PRIERE DE NE PAS SE DESABONNER

Lions du Sénégal contre Fennecs d'Algérie. Au huitième étage d’un immeuble du 20e arrondissement de Paris, la famille Diallo-Sy, d’origine sénégalaise, s’apprête à suivre le match. Une rencontre dépourvue d’enjeu pour l’équipe du Sénégal, déjà qualifiée pour le tour suivant. Cela n’empêche pas les parents et les cinq enfants de s’animer au rythme des actions retransmises sur la télé du salon.

“C’est trop de pression de regarder le match !” lance Ramata Diallo, 18 ans. Elle est la dernière d’une fratrie de quatre filles et un garçon, tous nés en France. Leur mère, Alima, est arrivée en 1981, juste après l’élection de François Mitterrand. Elle a la cinquantaine calée sur l’imposante banquette grise d’un salon tout en longueur. Au mur, des reproductions du Coran en arabe baignent dans une lumière orangée que diffuse une fleur suspendue au plafond.

DÉCONFITURE MAISON

La télévision crache le “19.45” de M6, la mine défaite d’Arnaud Montebourg défile sur l’écran. “J’ai voté pour lui à la primaire citoyenne du Parti socialiste, c’est mon candidat, il a perdu !” gémit Alima. Elle s’empare de la télécommande : “Je vais changer de chaîne pour Monsieur.” Monsieur, c’est Abdoulaye Sy, son second mari, qui vient investir son domaine pour la soirée.

Un plateau à la main, il tend l’une des deux tasses de thé à sa femme. Elle rouspète : “Les matchs du Sénégal, je ne veux plus les suivre, les footballeurs n’ont rien fait depuis 2002. Il y a deux ans, lors de la CAN en Guinée équatoriale, j’avais cuisiné et le Sénégal a perdu. Non ! Je suis trop déçue avec cette équipe, aucun bon joueur. J’avais résilié l’abonnement de beIN (chaîne payante détentrice des droits de diffusion de la CAN en France) mais les enfants m’ont « pardonné » pour la remettre.”

Les Lions font leur entrée dans le stade de Franceville (Gabon).

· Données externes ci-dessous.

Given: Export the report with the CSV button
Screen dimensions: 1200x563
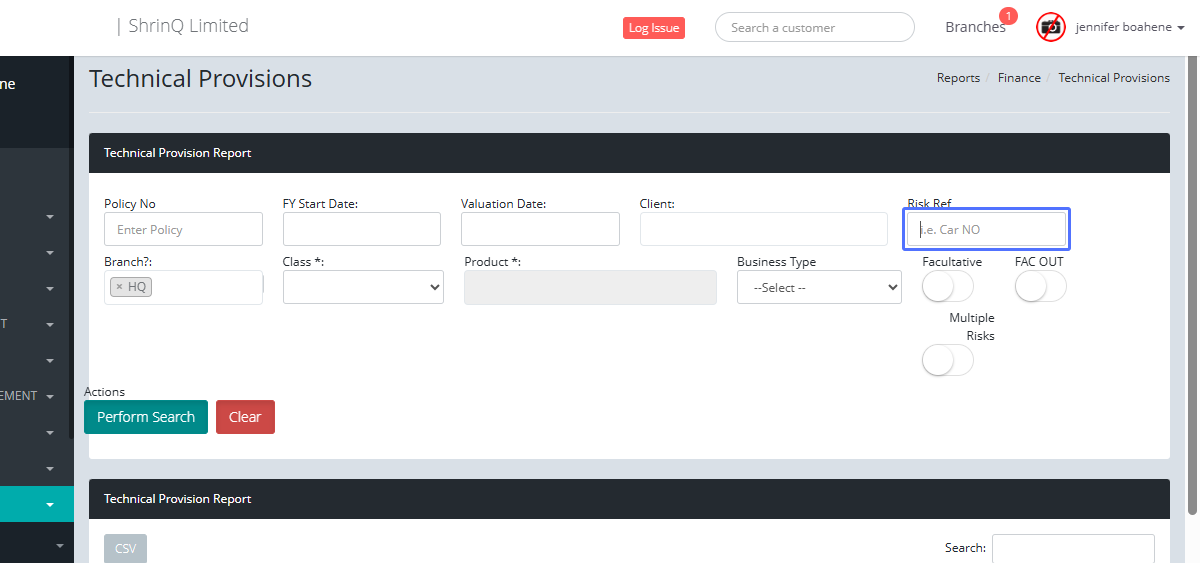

Dès la première mise en jeu, Oumou, l’aînée de 23 ans, déserte le salon : “Ça me prend au cœur, je crains la défaite. Je suis avec eux, j’espère de bons résultats mais c’est trop intense.” Bien que le Sénégal ait déjà son ticket pour les quarts de finale, la mère, Alima, abandonne à son tour le champ de bataille cathodique, sa cadette sur les talons.

TOUT SAUF LES KLAXONS

L’Algérie marque un but. “C’est la décadence, j’y crois pas !” hurle Ramata, qui fait l’oiseau migrateur entre le salon et la cuisine, d’où s’échappent des rires de femmes. “Les Algériens ne vont pas arrêter de klaxonner toute la nuit s’ils gagnent !”

Elle s’interrompt pour répondre à sa mère, en poular, l’une des six langues nationales du Sénégal : “Naam ! Oui !” Elle maugrée : “Franchement faut pas qu’ils gagnent ces Algériens !” Pour Ramata, le Sénégal a beau être déjà qualifié pour les quarts de finale, l’Algérie ne doit pas gagner.

EN ATTENDANT LA VICTOIRE

Abdou, le patriarche, est silencieux. Lui aussi est un Peul du Fouta, l’ethnie de la région du fleuve Sénégal. Aujourd’hui cuisinier dans un restaurant des Champs-Élysées, il a été commerçant en Côte d’Ivoire puis au Gabon, avant “d’aller à l’aventure” en France en 2001. Il égrène son chapelet en murmurant des versets du Coran.

D’habitude, il suit les prestations de son équipe nationale dans un foyer de travailleurs subsahariens du 18e arrondissement. Mais le grand froid a eu raison de son envie de partage.

Ce week-end, Inch’Allah, il regardera le match avec sa communauté. L’ambiance sera au rendez-vous, et il pourra communier avec les siens, ses frères, dans l’espoir de la victoire de son pays natal.

Le Sénégal et l'Algérie ont fait match nul (2-2). L'Algérie est éliminée. L'espoir est permis pour les Lions du Sénégal.